*TASKS TO COMPLETE*.
• 1. Decide whether each statement below agrees with the text on trademark descriptions of goods and services. Answer yes or no for each one, and quote the words from the text that decide it. (a) The identification can be broadened after the application is filed. (b) The USPTO calls the description of goods/services the identification of goods/services. (c) A description that is too narrow could mean giving up valuable trademark protection.
• 2. Carry on the text on trademark descriptions of goods and services from the point where it stops.

*TEXT BLOCK*.
How to Write a Description of Goods or Services for a Trademark Application

TrademarkDescriptionOfGoods_ServicesIt can be difficult to write an accurate and complete description (identification) of goods/services in a federal trademark application. When describing the goods and services you are or want to sell/provide, you want use somewhat broad language, but not too broad.

You cannot broaden the identification after the application is filed. In some cases, if the description is not accurate and the needed changes would broaden the identification, the application may be lost without a refund. However, if the description is too narrow, you could give up valuable trademark protection that you could otherwise obtain.

So how do you draft a description that is just right? I’ll explain that below, but first, why does the application require a description of goods/services?

Why Do I need a Description Of Goods/Services?

Except for famous trademarks, trademarks rights generally do not extend to protect every product or service. If you use the trademark ACME for selling tooth brushes only, you can not use trademark law to stop someone from using ACME for selling sailing yachts. Consumers don’t expect that providers of tooth brushes also sell yachts.

Trademark rights extend to cover instances another uses your mark or something similar with goods/service that are the same or similar to goods/services as you provide under the mark. Therefore, the scope of trademark protection depends on the goods and/or service that you provide under the mark.

In order to let the public know the scope of your trademark rights based on the goods/services, the USPTO requires that you provide a description of the goods and/or services that the mark is or will be used on or with. The USPTO calls the description of goods/service the identification of goods/services.

How does the USPTO use the Description (Why is it Important)?

The description is important because it is what the USPTO will use to compare to other trademark registrations or trademark applications to determine whether there is a conflict. The comparisons occur in two types of situations.

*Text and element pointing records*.
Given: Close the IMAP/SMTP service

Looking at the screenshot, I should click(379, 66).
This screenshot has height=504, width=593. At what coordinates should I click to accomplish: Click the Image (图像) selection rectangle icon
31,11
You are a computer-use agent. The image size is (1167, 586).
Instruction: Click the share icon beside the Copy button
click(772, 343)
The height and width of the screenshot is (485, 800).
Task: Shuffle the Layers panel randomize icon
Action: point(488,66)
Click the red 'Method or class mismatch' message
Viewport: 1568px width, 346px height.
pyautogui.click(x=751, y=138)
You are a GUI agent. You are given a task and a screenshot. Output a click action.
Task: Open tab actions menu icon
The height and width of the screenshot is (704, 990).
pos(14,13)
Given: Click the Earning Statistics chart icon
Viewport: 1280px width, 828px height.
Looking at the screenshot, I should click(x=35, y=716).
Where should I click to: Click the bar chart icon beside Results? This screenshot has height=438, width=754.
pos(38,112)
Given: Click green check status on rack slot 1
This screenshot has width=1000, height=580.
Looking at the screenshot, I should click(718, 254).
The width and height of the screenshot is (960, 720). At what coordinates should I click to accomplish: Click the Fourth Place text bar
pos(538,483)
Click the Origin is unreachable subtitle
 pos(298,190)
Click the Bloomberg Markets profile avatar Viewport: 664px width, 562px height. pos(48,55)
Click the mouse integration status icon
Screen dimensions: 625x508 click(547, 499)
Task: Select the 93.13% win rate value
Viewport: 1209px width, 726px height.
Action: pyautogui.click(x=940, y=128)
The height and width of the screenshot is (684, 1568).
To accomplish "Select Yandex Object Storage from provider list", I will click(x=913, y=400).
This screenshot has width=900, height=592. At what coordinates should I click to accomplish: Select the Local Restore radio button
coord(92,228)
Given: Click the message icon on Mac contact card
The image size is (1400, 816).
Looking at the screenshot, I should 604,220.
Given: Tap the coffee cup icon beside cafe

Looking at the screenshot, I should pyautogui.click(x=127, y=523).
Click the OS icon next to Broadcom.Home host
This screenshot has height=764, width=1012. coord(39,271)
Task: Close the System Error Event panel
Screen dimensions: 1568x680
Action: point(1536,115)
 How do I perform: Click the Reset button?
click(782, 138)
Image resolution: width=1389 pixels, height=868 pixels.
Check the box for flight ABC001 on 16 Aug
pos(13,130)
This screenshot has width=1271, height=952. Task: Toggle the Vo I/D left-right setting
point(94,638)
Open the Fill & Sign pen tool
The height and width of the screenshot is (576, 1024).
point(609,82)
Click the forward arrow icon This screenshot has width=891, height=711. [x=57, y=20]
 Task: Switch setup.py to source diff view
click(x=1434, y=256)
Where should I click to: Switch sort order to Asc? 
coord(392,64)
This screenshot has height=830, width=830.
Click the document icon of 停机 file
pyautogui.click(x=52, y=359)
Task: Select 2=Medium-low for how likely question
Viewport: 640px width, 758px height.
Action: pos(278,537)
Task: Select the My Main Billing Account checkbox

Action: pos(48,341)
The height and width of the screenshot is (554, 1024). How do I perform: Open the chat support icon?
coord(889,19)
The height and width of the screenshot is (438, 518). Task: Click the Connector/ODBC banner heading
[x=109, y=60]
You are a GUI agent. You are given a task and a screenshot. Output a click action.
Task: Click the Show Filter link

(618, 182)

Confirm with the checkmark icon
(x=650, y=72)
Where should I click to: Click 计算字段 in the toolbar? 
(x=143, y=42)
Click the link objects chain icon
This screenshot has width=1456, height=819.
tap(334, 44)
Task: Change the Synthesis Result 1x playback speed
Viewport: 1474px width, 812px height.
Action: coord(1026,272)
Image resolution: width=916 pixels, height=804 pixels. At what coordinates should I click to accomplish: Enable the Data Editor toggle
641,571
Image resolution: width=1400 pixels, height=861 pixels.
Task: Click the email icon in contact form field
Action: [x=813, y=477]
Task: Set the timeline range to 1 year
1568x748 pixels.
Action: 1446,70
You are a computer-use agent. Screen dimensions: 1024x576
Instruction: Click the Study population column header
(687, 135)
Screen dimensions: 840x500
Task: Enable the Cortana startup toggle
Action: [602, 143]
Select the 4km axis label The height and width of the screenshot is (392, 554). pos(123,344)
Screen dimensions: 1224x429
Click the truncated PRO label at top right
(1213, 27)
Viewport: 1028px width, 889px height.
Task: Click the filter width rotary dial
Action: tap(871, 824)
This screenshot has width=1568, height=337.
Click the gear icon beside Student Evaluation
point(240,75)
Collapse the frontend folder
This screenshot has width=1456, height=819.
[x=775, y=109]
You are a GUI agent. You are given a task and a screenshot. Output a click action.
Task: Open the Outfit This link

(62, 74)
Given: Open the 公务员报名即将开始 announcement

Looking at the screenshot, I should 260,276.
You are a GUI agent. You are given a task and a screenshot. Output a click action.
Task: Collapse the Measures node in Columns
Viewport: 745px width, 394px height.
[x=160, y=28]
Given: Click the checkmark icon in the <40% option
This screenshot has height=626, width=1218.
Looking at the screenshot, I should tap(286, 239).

*WRITTEN RESPONSES*.
• 1.
(a) No: "You cannot broaden the identification after the application is filed."
(b) Yes: "The USPTO calls the description of goods/service the identification of goods/services."
(c) Yes: "However, if the description is too narrow, you could give up valuable trademark protection that you could otherwise obtain."

• 2.
The first comparison situation occurs when the USPTO reviews your application. There, the USPTO compares your mark to previously filed applications and registrations that are live. If the description is too broad, then the USPTO might find a conflict between your mark and a previous application or registration, which would not have occurred if your identification was not over broad. This problem can sometimes be corrected by an amendment to the identification that narrows that identification to avoid similarities with the prior application or registration that the USPTO asserts is in conflict.

The second comparison situation occurs when the USPTO is examining later filed trademark applications. If your description is too narrow then the USTPO might allow a later filed trademark application to be registered. But if your application had a proper description the USPTO would have blocked a later confusingly similar mark from being registered. Therefore, an description that is too narrow will not properly operate to block later filed trademark applications that would otherwise be in conflict. As a result, a narrow identification of goods and service will necessarily narrow the blocking effect of your application and narrow your trademark rights.

Now you know why an description is needed and what it is for. Next, we’ll see how to draft one.

List Your Goods and/or Services

Before selecting or writing a description of goods or services, start by making a list. The list should include all of the goods and services that you sell or provide (or intend to sell or provide) under the mark. If you are already using the mark, look at your product list, your advertising, and your website, among other areas, to complete this list. If you are not already using the mark, look at your business plan or product/service plan to identify the goods and services that you will provide under this mark.

You got Lucky: Selecting a Description from the ID Manual 

Now see if you got lucky. What do I mean? The USPTO provides a listing of pre-approved descriptions, which are found in the US Acceptable Identification of Goods and Service Manual (a.k.a the ID Manual). If you find a description(es) provided in the ID Manual that accurately and completely describes the goods and/or services that you provide or intend to provide, then you can select it and you’re done.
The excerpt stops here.